Just like it sounds. Due to the price of btc dropping as I expected it to, I thought I'd come out and see who has been making out with the big bucks, and who has lost money speculating. If you're a miner or just use btc as short-term exchange, and hence don't really speculate, select that option.
I'll bite - I've lost 50%, but 5 of my 7 coins were mined, and they were mined in the glory days! So I've lost about $15...
What about you guys? No need to reply if you want to stay anonymous.
I paid ~$100 for 3 bitcoins on eBay back when that was the going rate a few months ago. I did it mostly out of enthusiasm for the bitcoin concept. If you can understand the white paper you cannot help but be impressed by the genius of it. I don't really care about lost value, $100 is not alot of money for me and I consider it all having been spent on "entertainment" so if I never get anything out if it, that's fine with me.
I have lost a little bit of the three bitcoins already by playing around with the bitcoin client; I hacked it to try to send out thousands of transactions to see if I could DOS the network, just for fun, and the 0.5 bitcoin I had in that wallet is probably gone forever since the client choked completely and mucked up the wallet file so badly that I am not sure it's recoverable. Well I am sure it is but I don't think I'll ever bother to spend the time necessary to recover that 0.5 bitcoin.
In the intervening months my enthusiasm for bitcoin has waned considerably. While it is a cool concept and well thought-out, the implementation leaves alot to be desired. I think that Satoshi should have made a much more robust piece of software before unleashing it prematurely on the world. As it is, there are so many technical limitations and difficulties with using bitcoin, mostly due to the immaturity of the software, that it's hard to believe that it will ever gain major traction.
I think that as long as bitcoin can be used for transactions in which pseudo-anonymity has extreme value (e.g. buying illegal goods), there will be a positive pressure on the value of bitcoin. But I don't ever expect it to 'take over the world' or to make up a significant fraction of any financial transactions. There are just too many other financial instruments with built-in advantages over bitcoin as well as having decades/centuries of a head start.

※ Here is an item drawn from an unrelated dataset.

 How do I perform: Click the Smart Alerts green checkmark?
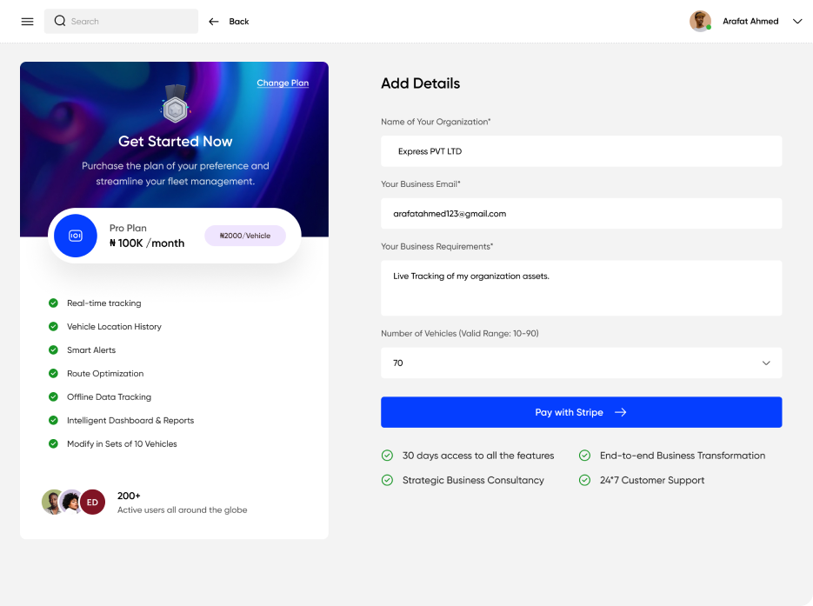[53, 350]
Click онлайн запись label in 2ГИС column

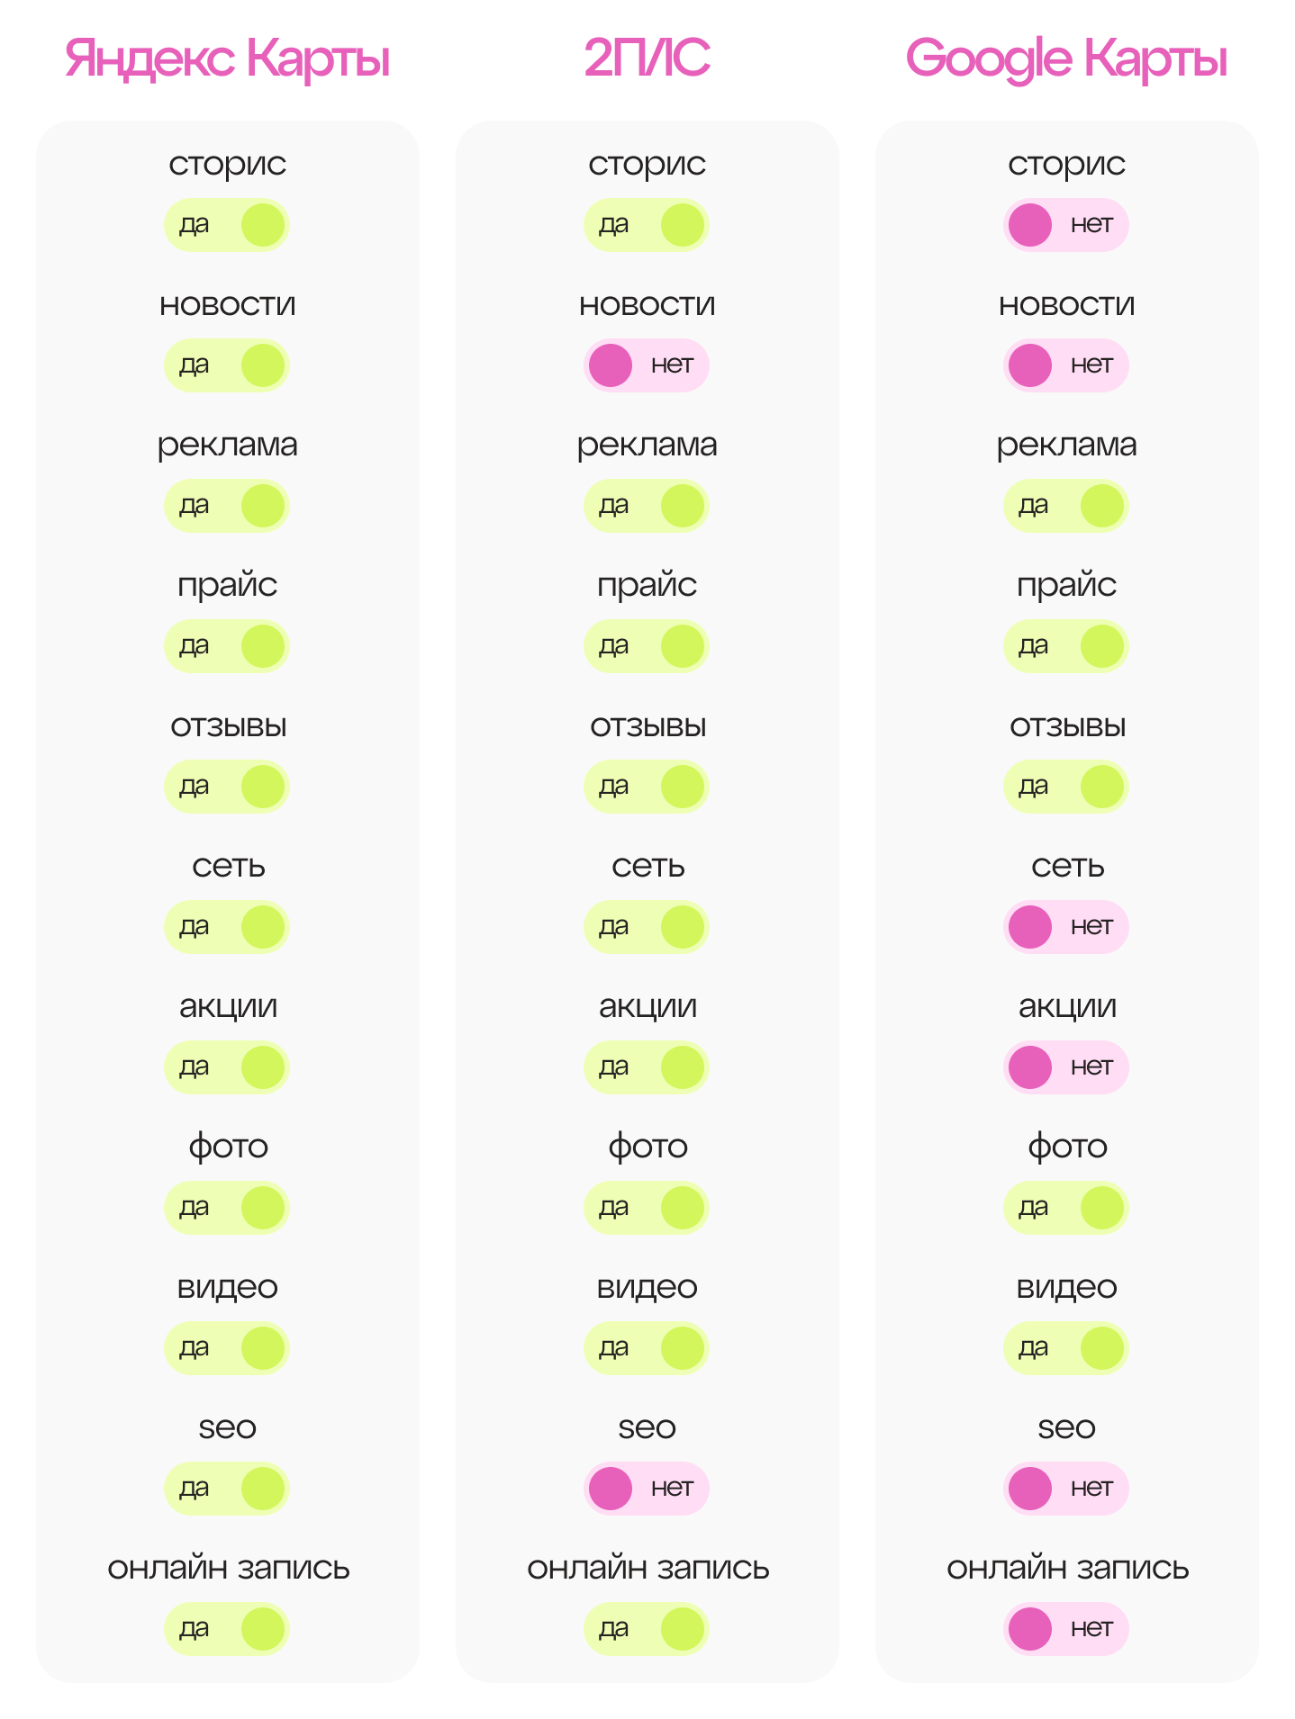coord(648,1569)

I think that mining bitcoins is probably the only really valuable way to acquire them, because that is the only way to have true psuedoanonymity. The bitcoins I bought on eBay can be traced to my Paypal account so I couldn't use them for 'illegal' transactions even if I wanted to. I have never mined bitcoins and don't know if mining pools guarantee pseudoanonymity (seems like they could since they don't need any way to identify pool members to function properly), but I think that self-mined bitcoins will always have intrinsic value above and beyond market-bought bitcoins for that reason.